NYT: Reaganism to Blame for "Growing Gap Between Rich and Poor" -- In Japan?
Sunday's off-lead story is by Japanese-based reporter Norimitsu Onishi ("Revival in Japan Brings Widening Of Economic Gap -- Reckoning for Premier -- Egalitarianism Is at Stake as Rich-Poor Division Threatens Mobility").
Of course, Japan's striated class system and government-controlled economy was for decades the main threat to mobility. But Onishi has another culprit in mind: Reaganism.
"Japan's economy, after more than a decade of fitful starts, is once again growing smartly. Instead of rejoicing, however, Japan is engaged in a nationwide bout of hand-wringing over increasing signs that the new economy is destroying one of the nation's most cherished accomplishments: egalitarianism."
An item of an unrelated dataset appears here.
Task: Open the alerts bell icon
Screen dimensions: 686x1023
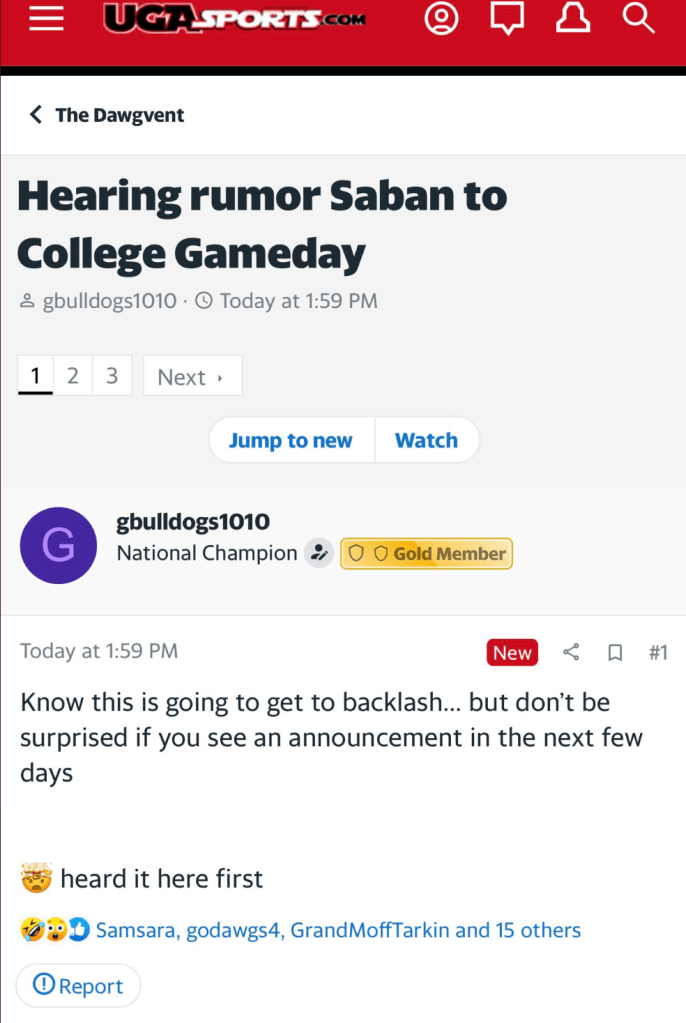Action: [573, 20]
"Today, in a country whose view of itself was once captured in the slogan, '100 million, all-middle class society,' catchphrases harshly sort people into 'winners' and 'losers,' and describe Japan as a 'society of widening disparities.' Major daily newspapers are running series on the growing gap between rich and poor, with such titles as 'Divided Japan' and 'Light and Darkness.'
The Times blames Reaganism.
"The moment of reckoning has come as the man given credit for the economic revival, Prime Minister Junichiro Koizumi, prepares to retire in September after more than five years in office. Mr. Koizumi's Reaganesque policies of deregulation, privatization, spending cuts and tax breaks for the rich helped lift the national economy, but at a social cost that Japan's more 127 million residents are just beginning to grasp."
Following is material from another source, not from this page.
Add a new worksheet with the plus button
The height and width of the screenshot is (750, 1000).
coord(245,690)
Onishi portrays the free-market position of Prime Minister Koizumi as hard-line:
"The focus on the widening economic gap has put Mr. Koizumi on the defensive. 'I don't think it's bad that there are social disparities,' he said in Parliament, explaining that he favored a 'society that rewards talented people who make efforts.' Mr. Koizumi later appeared to soften his position. 'Winners and losers shouldn't be trapped in those categories. If someone loses once, he should be given a second chance.'"
The Japanese-based Onishi demonstrates how the ultimate liberal Democratic insult applied to Reagan's tax-cutting ("trickle-down") knows no language or geographical barriers:
"Until a generation ago, in keeping with the belief that wealth must be redistributed, the highest personal income tax rate was 75 percent. It was gradually lowered, to its current rate of 37 percent in 1999, before Mr. Koizumi took power. Under his government, the capital gains tax on sales of stocks was lowered from 20 percent to 10 percent in 2003, and inheritance laws were changed to make it easier to transfer large assets. Meanwhile, the government decreased health and pension benefits. 'It's trickle-down theory,' said Toshiaki Tachibanaki, an economist at Kyoto University, who argues that Mr. Koizumi's policies have widened social disparities."